Opinion

Reducing Middle East tensions can lessen sectarianism and open doors for women

Pope Francis meets with Iraq’s top Shia cleric, Grand Ayatollah Ali al-Sistani, in Najaf, Iraq, on March 6, 2021. File Photo: Reuters

Two separate developments involving improved relations between Sunni and Shia Muslims and women's sporting rights demonstrate major shifts in how rivalry for the leadership of the Muslim world and competition to define Islam in the 21st century are playing out in a world where the Middle Eastern states can no longer depend on the United States coming to their defence.

The developments fit into a regional effort by conservative, status-quo states like Saudi Arabia, the United Arab Emirates (UAE), and Egypt and proponents of different forms of political Islam (Iran, Turkey, and Qatar) to manage—rather than resolve—their differences in a bid to ensure that they do not spin out of control. The efforts have had the greatest success with the lifting of a 3.5-year Saudi-UAE-Egyptian-led diplomatic and economic boycott of Qatar in January this year.

The reconciliation moves also signal the pressure on Middle Eastern players in what amounts to a battle for the soul of Islam to change perceptions of the region as being wracked by civil wars, sectarian tensions, extremism, jihadism, and autocracy. Altering that perception is key to the successful implementation of plans to diversify oil and gas export dependent economies in the Gulf, develop resource-poor countries in the region, tackle an economic crisis in Turkey, and enable Iran to cope with the crippling US sanctions.

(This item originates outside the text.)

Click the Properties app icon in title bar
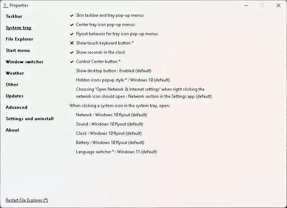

Finally, these developments are also the harbinger of the next phase in the competition for religious soft power and leadership of the Muslim world. In a break with the past decade, lofty declarations extolling Islam's embrace of tolerance, pluralism, and respect for others' rights that are not followed up by deeds no longer cut ice. Similarly, the proponents of socially conservative expressions of political Islam need to be seen as adopting degrees of moderation that so far have been the preserve of their rivals, who prefer the geopolitical status-quo ante.

That next phase of the battle is being shaped not only by doubts among the US allies in the Middle East about the United States' reliability as a security guarantor—reinforced by America's withdrawal from Afghanistan—but it is also being informed by a realisation that neither China nor Russia can (or will) attempt to replace the US defence umbrella in the Gulf.

The battles' shifting playing field is further being determined by setbacks suffered by political Islam, starting with the 2013 military coup that toppled Mohamed Morsi, a Muslim Brother and Egypt's first and only democratically elected president, and brutally decimated the Muslim Brotherhood. More recently, political Islamists suffered a stunning electoral defeat in Morocco and witnessed the autocratic takeover of power in Tunisia by President Kais Saied.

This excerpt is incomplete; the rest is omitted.